_Data extract_.

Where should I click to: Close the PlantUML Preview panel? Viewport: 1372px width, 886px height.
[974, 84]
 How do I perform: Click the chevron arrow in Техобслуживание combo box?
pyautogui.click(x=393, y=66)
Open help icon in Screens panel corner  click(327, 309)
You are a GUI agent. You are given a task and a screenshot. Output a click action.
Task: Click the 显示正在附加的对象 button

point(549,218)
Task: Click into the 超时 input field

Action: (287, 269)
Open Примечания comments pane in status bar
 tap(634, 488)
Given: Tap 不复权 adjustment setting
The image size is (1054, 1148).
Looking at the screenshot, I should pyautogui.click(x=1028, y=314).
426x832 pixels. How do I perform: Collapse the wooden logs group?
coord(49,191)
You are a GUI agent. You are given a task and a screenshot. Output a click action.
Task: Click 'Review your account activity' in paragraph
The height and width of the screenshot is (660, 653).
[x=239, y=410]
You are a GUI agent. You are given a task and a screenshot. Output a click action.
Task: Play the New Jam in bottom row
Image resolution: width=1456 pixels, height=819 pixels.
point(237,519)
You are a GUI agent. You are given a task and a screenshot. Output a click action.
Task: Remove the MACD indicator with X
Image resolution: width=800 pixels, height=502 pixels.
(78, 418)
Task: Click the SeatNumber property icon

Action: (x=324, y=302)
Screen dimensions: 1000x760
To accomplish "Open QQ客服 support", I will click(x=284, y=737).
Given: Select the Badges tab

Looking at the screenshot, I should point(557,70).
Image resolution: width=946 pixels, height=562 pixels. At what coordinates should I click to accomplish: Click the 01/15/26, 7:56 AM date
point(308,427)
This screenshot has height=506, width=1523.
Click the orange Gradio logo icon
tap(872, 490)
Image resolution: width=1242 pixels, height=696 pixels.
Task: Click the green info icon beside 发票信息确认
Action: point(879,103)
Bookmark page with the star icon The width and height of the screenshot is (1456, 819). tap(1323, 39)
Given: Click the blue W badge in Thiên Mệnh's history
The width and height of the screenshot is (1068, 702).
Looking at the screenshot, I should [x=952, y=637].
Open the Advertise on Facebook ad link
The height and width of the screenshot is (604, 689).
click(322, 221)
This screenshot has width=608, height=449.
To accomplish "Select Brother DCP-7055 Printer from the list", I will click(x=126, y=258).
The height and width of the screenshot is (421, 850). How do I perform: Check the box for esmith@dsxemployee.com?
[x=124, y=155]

_Required work_. Rewrite all of the records above with every "GUI agent" swapped for "interface assistant", changing nothing else.

_Solution below_.
Where should I click to: Close the PlantUML Preview panel? Viewport: 1372px width, 886px height.
[974, 84]
 How do I perform: Click the chevron arrow in Техобслуживание combo box?
pyautogui.click(x=393, y=66)
Open help icon in Screens panel corner  click(327, 309)
You are a interface assistant. You are given a task and a screenshot. Output a click action.
Task: Click the 显示正在附加的对象 button

point(549,218)
Task: Click into the 超时 input field

Action: (287, 269)
Open Примечания comments pane in status bar
 tap(634, 488)
Given: Tap 不复权 adjustment setting
The image size is (1054, 1148).
Looking at the screenshot, I should pyautogui.click(x=1028, y=314).
426x832 pixels. How do I perform: Collapse the wooden logs group?
coord(49,191)
You are a interface assistant. You are given a task and a screenshot. Output a click action.
Task: Click 'Review your account activity' in paragraph
The height and width of the screenshot is (660, 653).
[x=239, y=410]
You are a interface assistant. You are given a task and a screenshot. Output a click action.
Task: Play the New Jam in bottom row
Image resolution: width=1456 pixels, height=819 pixels.
point(237,519)
You are a interface assistant. You are given a task and a screenshot. Output a click action.
Task: Remove the MACD indicator with X
Image resolution: width=800 pixels, height=502 pixels.
(78, 418)
Task: Click the SeatNumber property icon

Action: (x=324, y=302)
Screen dimensions: 1000x760
To accomplish "Open QQ客服 support", I will click(x=284, y=737).
Given: Select the Badges tab

Looking at the screenshot, I should point(557,70).
Image resolution: width=946 pixels, height=562 pixels. At what coordinates should I click to accomplish: Click the 01/15/26, 7:56 AM date
point(308,427)
This screenshot has height=506, width=1523.
Click the orange Gradio logo icon
tap(872, 490)
Image resolution: width=1242 pixels, height=696 pixels.
Task: Click the green info icon beside 发票信息确认
Action: point(879,103)
Bookmark page with the star icon The width and height of the screenshot is (1456, 819). tap(1323, 39)
Given: Click the blue W badge in Thiên Mệnh's history
The width and height of the screenshot is (1068, 702).
Looking at the screenshot, I should [x=952, y=637].
Open the Advertise on Facebook ad link
The height and width of the screenshot is (604, 689).
click(322, 221)
This screenshot has width=608, height=449.
To accomplish "Select Brother DCP-7055 Printer from the list", I will click(x=126, y=258).
The height and width of the screenshot is (421, 850). How do I perform: Check the box for esmith@dsxemployee.com?
[x=124, y=155]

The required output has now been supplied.